(Dataset entries)
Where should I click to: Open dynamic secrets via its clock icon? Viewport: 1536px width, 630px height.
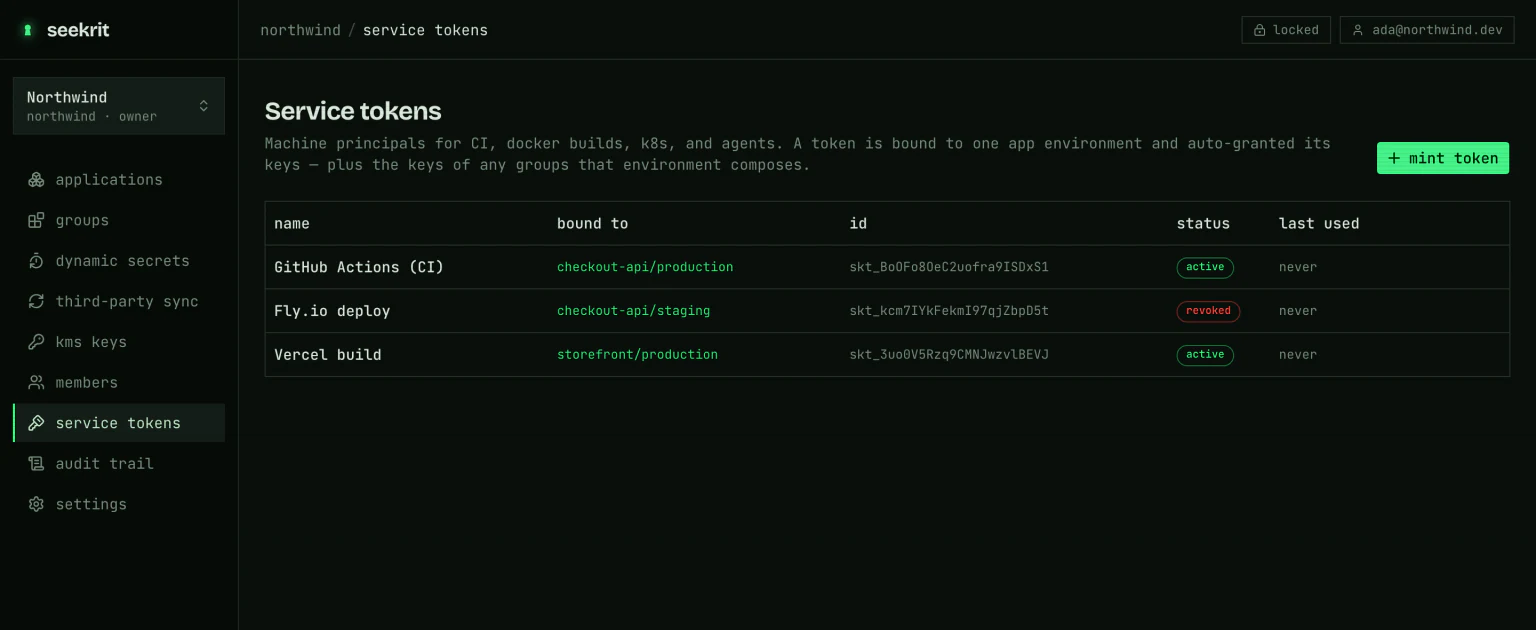(36, 261)
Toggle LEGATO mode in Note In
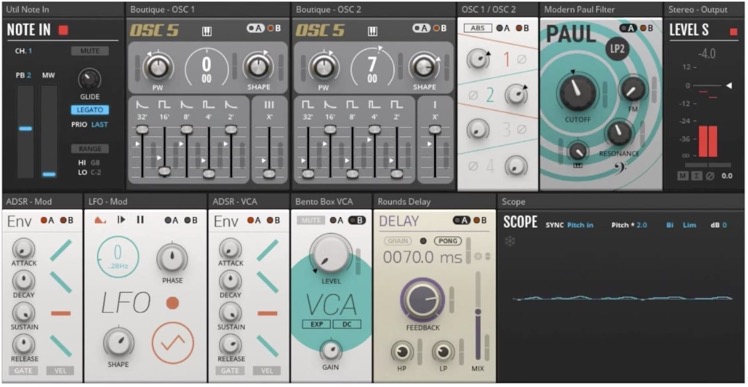 pyautogui.click(x=90, y=110)
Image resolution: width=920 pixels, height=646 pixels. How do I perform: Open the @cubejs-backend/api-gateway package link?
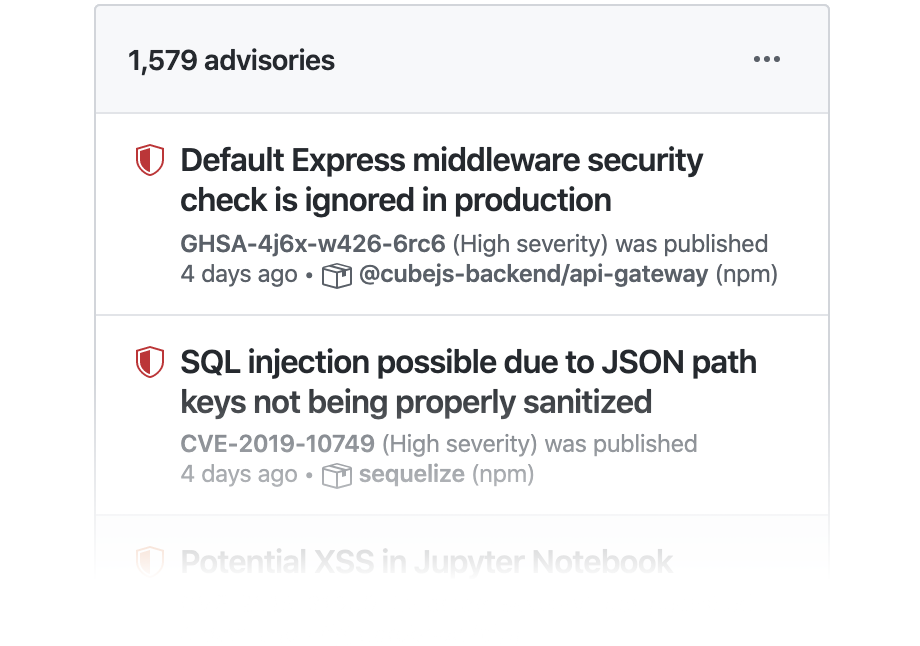tap(533, 274)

Task to carry out >> Skip the images and set down the rest of the data unchanged.

Finished exercise >>
Where should I click to: Open dynamic secrets via its clock icon? Viewport: 1536px width, 630px height.
(36, 261)
Toggle LEGATO mode in Note In
 pyautogui.click(x=90, y=110)
Image resolution: width=920 pixels, height=646 pixels. How do I perform: Open the @cubejs-backend/api-gateway package link?
tap(533, 274)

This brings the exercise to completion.